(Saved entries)
· · · ·

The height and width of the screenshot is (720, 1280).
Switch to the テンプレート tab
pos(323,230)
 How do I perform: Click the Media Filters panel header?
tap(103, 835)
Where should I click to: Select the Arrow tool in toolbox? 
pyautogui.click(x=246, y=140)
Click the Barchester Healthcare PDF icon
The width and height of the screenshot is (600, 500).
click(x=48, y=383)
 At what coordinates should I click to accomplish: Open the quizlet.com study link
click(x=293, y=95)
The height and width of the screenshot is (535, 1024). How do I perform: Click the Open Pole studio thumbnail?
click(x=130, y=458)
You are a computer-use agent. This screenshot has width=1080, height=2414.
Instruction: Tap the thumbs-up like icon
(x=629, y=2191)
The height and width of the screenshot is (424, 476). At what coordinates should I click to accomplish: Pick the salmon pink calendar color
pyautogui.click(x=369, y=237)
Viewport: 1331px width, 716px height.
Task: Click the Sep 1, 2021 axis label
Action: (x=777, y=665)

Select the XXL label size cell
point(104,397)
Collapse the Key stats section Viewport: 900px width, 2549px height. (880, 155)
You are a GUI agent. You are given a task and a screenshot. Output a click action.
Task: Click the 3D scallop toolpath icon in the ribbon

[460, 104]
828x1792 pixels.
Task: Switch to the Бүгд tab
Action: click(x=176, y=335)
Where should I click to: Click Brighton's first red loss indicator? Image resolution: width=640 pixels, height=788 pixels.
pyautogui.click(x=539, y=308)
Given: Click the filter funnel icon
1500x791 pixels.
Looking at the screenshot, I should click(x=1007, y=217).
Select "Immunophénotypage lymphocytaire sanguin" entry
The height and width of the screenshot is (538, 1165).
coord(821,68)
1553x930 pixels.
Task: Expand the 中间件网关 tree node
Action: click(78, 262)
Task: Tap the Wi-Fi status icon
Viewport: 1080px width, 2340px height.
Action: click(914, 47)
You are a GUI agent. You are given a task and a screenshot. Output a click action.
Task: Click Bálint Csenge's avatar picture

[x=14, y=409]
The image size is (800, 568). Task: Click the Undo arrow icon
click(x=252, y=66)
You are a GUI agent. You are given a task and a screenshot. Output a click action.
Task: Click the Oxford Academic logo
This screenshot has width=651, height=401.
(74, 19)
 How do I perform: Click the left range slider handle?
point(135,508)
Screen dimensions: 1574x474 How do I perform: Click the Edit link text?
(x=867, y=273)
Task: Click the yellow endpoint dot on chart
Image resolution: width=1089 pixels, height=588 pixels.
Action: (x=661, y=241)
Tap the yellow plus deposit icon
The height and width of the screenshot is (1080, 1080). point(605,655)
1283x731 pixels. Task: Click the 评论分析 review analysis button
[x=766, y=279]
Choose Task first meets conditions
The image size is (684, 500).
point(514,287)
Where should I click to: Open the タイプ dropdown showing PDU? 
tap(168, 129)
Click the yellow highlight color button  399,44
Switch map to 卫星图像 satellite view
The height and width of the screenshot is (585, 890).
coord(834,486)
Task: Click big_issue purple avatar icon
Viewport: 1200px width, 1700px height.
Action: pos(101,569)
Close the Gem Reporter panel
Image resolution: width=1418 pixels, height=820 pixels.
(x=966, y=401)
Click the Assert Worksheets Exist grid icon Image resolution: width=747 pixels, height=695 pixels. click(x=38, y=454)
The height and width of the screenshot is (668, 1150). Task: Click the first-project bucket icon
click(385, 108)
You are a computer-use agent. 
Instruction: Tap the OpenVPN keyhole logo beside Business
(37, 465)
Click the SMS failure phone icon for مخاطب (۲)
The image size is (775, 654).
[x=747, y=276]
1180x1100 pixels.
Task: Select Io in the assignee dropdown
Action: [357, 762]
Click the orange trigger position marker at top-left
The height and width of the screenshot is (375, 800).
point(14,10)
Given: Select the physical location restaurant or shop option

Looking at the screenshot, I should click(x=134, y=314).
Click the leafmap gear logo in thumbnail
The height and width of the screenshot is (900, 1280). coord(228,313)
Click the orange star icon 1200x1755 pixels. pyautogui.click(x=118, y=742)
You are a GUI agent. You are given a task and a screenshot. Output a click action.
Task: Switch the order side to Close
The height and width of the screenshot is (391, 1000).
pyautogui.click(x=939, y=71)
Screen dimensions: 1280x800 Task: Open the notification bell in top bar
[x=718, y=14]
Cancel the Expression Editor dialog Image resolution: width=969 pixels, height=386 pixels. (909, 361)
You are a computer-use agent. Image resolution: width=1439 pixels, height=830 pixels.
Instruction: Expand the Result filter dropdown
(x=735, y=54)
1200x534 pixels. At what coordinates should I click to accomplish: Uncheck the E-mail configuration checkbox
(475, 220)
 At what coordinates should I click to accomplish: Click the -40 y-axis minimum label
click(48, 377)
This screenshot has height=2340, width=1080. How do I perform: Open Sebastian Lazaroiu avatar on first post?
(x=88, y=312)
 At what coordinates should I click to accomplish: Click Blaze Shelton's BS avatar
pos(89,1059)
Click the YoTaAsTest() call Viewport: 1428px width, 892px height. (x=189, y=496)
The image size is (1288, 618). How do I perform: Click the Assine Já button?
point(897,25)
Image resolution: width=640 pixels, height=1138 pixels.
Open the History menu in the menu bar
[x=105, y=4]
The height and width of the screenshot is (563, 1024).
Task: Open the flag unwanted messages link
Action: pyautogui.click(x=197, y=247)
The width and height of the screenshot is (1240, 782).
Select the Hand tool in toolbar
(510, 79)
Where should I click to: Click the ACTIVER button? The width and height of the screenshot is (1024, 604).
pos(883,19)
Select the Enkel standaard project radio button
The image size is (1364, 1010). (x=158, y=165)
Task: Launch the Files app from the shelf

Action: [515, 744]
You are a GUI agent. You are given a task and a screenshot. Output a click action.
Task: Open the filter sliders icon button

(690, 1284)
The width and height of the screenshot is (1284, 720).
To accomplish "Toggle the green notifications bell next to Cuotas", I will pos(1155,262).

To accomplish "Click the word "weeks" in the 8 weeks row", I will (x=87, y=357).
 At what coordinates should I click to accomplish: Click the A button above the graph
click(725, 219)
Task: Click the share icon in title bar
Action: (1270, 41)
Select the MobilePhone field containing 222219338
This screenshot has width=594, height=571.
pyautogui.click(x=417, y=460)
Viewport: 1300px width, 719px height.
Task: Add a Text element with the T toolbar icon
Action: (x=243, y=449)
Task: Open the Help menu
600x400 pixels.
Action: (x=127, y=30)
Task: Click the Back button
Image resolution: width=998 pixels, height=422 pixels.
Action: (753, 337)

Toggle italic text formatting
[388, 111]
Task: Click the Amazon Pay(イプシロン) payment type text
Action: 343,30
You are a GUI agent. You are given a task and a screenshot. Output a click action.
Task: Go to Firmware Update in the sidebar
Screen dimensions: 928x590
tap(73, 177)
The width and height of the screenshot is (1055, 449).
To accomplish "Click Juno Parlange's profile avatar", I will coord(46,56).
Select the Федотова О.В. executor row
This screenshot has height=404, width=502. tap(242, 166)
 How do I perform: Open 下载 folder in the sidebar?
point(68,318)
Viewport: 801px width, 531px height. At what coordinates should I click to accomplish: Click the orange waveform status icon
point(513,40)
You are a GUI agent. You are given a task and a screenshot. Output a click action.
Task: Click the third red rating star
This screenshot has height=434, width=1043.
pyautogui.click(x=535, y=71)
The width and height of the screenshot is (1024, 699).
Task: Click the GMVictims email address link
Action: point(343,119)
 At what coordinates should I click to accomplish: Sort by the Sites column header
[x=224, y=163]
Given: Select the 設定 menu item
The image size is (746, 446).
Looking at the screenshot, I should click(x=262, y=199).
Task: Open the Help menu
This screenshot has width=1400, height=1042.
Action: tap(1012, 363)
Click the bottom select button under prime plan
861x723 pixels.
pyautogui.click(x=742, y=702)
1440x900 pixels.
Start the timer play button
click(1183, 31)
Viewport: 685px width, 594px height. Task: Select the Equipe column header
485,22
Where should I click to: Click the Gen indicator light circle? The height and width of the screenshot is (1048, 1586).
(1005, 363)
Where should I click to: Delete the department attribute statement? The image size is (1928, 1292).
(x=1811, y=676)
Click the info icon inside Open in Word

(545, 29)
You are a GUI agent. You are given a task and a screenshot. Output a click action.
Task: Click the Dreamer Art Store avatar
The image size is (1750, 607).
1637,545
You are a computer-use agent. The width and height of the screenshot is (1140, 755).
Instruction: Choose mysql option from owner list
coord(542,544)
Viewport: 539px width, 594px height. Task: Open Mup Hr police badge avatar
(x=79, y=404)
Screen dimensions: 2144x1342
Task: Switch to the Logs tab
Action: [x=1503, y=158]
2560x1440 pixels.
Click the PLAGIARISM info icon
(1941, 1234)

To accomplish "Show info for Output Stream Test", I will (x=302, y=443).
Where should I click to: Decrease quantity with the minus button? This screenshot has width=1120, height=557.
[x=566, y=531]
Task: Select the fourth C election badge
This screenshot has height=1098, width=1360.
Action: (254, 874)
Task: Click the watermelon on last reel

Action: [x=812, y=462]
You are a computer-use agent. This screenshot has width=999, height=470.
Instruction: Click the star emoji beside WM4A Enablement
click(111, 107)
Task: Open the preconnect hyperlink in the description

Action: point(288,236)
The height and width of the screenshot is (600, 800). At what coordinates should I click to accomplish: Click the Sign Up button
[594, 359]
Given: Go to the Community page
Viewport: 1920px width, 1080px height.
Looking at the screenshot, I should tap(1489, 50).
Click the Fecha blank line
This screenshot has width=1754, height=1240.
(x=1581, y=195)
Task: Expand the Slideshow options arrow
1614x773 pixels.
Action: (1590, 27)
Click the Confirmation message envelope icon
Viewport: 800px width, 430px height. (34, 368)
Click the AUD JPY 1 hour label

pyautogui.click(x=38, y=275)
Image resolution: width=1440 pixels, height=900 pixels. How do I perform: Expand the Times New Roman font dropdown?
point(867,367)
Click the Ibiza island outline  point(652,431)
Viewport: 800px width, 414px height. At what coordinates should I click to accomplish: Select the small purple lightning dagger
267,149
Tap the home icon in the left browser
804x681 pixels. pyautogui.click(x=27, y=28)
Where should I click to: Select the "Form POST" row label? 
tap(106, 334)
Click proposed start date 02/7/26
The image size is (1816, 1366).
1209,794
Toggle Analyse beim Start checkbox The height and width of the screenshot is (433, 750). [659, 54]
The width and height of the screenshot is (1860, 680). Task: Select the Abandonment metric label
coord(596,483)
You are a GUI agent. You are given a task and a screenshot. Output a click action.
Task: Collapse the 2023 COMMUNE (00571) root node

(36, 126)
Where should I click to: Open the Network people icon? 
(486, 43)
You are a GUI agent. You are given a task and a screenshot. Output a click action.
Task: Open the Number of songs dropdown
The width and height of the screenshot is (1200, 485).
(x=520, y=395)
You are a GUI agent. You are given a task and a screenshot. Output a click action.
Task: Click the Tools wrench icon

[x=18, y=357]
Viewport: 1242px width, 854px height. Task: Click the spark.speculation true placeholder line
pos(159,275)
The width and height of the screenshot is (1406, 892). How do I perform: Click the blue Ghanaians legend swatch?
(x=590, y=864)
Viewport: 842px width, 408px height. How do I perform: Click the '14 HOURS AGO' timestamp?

· · · ·

**Task details**
Answer only with how many lines in the records include "will".

**Problem solution**
4